Fine Tuning with BERT 

In [None]:
#install packages and download zip file:
!pip install keras-bert
!pip install keras-rectified-adam
!pip install h5py

!wget -q https://storage.googleapis.com/bert_models/2018_10_18/uncased_L-12_H-768_A-12.zip
!unzip -o uncased_L-12_H-768_A-12.zip

In [None]:
#import relavant modules:
import os
import codecs
import tensorflow as tf
from tqdm import tqdm
from chardet import detect
import keras
from keras_radam import RAdam
from keras import backend as K
from keras_bert import load_trained_model_from_checkpoint
from keras_bert import Tokenizer

In [None]:
#parameters;
SEQ_LEN = 128
BATCH_SIZE = 50
EPOCHS = 1
LR = 1e-4

In [None]:
#Path to get the pre trained model of BERT.
pretrained_path = "../input/output/uncased_L-12_H-768_A-12"
config_path = "./uncased_L-12_H-768_A-12/bert_config.json"
checkpoint_path = "./uncased_L-12_H-768_A-12/bert_model.ckpt"
vocab_path = "./uncased_L-12_H-768_A-12/vocab.txt"

In [None]:
#Loading Pretrained BERT model:
with tpu_strategy.scope():
    model = load_trained_model_from_checkpoint(
        config_path,
        checkpoint_path,
        training = True,
        trainable = True,
        seq_len = SEQ_LEN,
    )

In [None]:
#get the details of original BERT model:
model.summary()

In [None]:
#Show the archetecture of the original BERT model:
plot_model(model, show_shapes = True, show_layer_names = True)

In [None]:
#get the transformer for BERT:
!pip install transformers
from transformers import BertTokenizer

Preprocessing training data:

In [None]:
with tpu_strategy.scope():
    tokenizer = BertTokenizer.from_pretrained('bert-base-uncased', do_lower_case = True)
    
    sentences_train = train.question1 + " [SEP] " + train.question2
    sentences_train_values = sentences_train.values
    labels_train = train.is_duplicate.values
    
    # Tokenize all of the sentences and map the tokens to thier word IDs.
    token_ids_train = []
    attention_masks_train = []
    
    # For every sentence in training data:
    for sent in sentences_train_values:
        encoded_dict = tokenizer.encode_plus(sent,                      
                                             add_special_tokens = True, # Add '[CLS]' and '[SEP]'
                                             max_length = SEQ_LEN,      # Pad & truncate all sentences.
                                             pad_to_max_length = True,
                                             return_attention_mask = True,   # Construct attn. masks.

EXTRACTED ENTRIES >>
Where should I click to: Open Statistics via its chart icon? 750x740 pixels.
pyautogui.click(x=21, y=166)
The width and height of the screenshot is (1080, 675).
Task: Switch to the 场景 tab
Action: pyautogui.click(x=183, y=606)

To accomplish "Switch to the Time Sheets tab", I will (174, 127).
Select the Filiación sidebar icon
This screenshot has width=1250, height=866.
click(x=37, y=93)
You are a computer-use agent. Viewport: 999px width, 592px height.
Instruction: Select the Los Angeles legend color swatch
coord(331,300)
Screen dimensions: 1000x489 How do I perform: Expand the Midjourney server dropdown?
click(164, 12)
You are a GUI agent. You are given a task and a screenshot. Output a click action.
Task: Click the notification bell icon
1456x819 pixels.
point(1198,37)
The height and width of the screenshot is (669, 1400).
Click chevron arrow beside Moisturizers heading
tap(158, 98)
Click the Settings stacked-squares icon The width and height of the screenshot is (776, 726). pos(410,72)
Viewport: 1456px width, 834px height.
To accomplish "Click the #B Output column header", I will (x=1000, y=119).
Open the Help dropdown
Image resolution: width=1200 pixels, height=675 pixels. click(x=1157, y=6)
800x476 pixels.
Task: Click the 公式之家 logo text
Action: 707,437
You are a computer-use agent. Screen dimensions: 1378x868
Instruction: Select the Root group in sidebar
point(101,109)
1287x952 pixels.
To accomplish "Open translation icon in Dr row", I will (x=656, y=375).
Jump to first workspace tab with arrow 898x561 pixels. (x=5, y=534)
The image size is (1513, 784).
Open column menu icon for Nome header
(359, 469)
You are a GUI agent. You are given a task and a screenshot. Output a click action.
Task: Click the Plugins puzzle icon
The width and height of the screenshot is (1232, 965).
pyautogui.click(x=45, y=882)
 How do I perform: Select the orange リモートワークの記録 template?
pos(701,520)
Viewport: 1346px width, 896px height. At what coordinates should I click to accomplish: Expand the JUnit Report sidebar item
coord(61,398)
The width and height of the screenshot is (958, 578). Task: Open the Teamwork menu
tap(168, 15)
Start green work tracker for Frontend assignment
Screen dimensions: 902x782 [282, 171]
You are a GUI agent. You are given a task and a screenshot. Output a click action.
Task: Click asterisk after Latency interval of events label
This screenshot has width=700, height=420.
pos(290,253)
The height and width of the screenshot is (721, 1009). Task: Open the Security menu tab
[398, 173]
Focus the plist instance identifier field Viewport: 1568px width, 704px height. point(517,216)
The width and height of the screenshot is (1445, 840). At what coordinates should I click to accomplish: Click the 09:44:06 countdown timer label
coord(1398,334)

WRITTEN TASKS >>
A - What value does the BERT fine-tuning excerpt assign to SEQ_LEN?
B - Reproduce everything in the BERT fine-tuning excerpt from "sentences_train = train.question1" down to "truncate all sentences.".
Answer using only the BERT fine-tuning excerpt, not the material.

TASK-BY-TASK SOLUTIONS >>
A - 128

B -
sentences_train = train.question1 + " [SEP] " + train.question2
    sentences_train_values = sentences_train.values
    labels_train = train.is_duplicate.values
    
    # Tokenize all of the sentences and map the tokens to thier word IDs.
    token_ids_train = []
    attention_masks_train = []
    
    # For every sentence in training data:
    for sent in sentences_train_values:
        encoded_dict = tokenizer.encode_plus(sent,                      
                                             add_special_tokens = True, # Add '[CLS]' and '[SEP]'
                                             max_length = SEQ_LEN,      # Pad & truncate all sentences.